WHAT TO WORK ON
Of the records that follow, copy only the lines from the line containing "Click the Bing Maps logo icon" to the line containing "Task: Click the red", both included, exactly as written.
[SUPPLIED MATERIAL — start]
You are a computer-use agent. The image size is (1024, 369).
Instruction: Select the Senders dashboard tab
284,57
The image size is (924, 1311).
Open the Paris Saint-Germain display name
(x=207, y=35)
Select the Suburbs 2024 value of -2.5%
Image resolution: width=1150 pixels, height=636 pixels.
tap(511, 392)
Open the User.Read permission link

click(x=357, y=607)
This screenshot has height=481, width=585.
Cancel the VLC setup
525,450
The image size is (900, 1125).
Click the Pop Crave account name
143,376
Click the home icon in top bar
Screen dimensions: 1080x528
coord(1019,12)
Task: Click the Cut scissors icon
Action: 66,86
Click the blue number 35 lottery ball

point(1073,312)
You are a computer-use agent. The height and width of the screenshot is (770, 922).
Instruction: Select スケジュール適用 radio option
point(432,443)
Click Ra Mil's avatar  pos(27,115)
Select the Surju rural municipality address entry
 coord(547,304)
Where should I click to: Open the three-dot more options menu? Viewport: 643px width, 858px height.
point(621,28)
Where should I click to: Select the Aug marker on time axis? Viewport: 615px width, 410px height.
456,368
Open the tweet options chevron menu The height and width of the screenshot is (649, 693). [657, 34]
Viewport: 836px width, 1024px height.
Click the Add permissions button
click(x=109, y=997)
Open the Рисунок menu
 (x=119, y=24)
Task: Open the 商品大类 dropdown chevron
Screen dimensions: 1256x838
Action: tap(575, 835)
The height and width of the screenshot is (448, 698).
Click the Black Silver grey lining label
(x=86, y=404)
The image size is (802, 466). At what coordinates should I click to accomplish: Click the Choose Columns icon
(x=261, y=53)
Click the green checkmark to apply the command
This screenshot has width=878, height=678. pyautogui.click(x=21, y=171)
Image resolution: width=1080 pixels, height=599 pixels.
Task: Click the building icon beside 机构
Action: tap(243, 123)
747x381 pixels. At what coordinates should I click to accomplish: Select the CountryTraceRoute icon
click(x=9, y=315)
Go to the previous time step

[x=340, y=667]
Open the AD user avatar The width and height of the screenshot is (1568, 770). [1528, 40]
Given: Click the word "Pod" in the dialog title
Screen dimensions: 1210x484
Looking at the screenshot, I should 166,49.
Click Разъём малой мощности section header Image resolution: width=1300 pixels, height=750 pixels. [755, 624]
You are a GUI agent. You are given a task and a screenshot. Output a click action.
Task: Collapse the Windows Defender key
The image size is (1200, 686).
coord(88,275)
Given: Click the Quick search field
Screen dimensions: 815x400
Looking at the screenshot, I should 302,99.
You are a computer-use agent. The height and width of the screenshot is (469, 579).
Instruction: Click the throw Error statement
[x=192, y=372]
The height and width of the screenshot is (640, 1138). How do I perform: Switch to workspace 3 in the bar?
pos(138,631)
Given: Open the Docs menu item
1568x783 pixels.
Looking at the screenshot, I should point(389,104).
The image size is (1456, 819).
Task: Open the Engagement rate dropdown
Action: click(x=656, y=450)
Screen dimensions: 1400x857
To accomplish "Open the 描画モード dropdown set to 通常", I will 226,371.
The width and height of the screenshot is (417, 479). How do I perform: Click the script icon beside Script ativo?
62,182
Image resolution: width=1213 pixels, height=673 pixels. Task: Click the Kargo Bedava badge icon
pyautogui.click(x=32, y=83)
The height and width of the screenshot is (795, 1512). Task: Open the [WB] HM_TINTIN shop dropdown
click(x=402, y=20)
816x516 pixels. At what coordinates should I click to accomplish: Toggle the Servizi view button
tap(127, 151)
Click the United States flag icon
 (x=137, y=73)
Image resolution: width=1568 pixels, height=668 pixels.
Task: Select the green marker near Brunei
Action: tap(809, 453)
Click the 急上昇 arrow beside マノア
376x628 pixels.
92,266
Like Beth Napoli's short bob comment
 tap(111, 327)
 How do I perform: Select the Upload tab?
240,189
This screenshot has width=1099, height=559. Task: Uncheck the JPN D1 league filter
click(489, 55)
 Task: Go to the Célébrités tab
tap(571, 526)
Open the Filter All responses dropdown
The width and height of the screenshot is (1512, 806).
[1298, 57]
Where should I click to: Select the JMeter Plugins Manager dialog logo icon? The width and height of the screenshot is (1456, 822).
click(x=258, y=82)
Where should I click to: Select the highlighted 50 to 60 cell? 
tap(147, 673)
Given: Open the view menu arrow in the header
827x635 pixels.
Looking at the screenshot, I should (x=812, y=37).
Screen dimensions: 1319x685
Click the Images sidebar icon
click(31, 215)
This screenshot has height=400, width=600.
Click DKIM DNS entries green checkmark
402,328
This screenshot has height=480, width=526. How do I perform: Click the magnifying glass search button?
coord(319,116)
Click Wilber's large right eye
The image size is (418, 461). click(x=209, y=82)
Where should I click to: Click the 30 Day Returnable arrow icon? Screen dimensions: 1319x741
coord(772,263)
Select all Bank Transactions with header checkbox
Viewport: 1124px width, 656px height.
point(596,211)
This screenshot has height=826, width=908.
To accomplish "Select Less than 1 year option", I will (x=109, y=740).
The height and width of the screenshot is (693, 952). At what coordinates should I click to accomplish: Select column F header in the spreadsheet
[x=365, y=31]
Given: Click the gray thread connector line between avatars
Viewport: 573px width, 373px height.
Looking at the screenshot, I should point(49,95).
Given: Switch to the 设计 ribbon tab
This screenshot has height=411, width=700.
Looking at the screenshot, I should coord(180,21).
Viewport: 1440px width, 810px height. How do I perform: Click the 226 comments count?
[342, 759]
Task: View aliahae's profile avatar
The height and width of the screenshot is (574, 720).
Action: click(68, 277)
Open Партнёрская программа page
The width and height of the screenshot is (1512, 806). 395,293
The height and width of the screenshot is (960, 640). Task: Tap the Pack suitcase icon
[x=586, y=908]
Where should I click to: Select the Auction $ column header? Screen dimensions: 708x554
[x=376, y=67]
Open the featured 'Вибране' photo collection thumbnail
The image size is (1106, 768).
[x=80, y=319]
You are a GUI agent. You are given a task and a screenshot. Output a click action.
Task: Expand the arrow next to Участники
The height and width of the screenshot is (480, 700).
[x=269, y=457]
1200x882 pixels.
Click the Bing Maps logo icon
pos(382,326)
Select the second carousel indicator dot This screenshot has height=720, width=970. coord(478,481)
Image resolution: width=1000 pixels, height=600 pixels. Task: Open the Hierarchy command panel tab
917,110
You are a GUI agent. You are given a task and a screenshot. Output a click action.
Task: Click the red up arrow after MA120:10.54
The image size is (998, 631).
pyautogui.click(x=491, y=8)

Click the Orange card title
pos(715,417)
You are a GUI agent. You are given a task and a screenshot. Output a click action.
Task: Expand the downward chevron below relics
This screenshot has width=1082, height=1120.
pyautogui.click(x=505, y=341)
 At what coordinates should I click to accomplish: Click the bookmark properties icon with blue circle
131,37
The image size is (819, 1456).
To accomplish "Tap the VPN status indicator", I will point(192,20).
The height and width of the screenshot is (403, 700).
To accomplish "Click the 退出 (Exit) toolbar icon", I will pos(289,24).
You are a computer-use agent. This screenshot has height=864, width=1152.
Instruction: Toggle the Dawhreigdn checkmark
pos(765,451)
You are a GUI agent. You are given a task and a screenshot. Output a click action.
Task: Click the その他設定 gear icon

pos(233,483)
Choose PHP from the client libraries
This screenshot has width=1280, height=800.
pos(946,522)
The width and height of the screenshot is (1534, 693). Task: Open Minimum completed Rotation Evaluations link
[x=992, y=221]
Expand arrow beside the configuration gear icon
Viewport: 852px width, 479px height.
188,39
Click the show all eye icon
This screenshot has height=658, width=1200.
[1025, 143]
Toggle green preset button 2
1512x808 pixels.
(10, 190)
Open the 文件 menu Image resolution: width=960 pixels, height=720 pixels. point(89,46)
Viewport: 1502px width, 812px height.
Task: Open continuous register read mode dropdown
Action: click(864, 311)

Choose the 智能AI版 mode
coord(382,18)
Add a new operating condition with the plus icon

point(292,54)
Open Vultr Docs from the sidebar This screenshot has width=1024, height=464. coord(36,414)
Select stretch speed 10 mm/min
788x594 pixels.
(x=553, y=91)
[SUPPLIED MATERIAL — finish]
TASK RESULT
Click the Bing Maps logo icon
pos(382,326)
Select the second carousel indicator dot This screenshot has height=720, width=970. coord(478,481)
Image resolution: width=1000 pixels, height=600 pixels. Task: Open the Hierarchy command panel tab
917,110
You are a GUI agent. You are given a task and a screenshot. Output a click action.
Task: Click the red up arrow after MA120:10.54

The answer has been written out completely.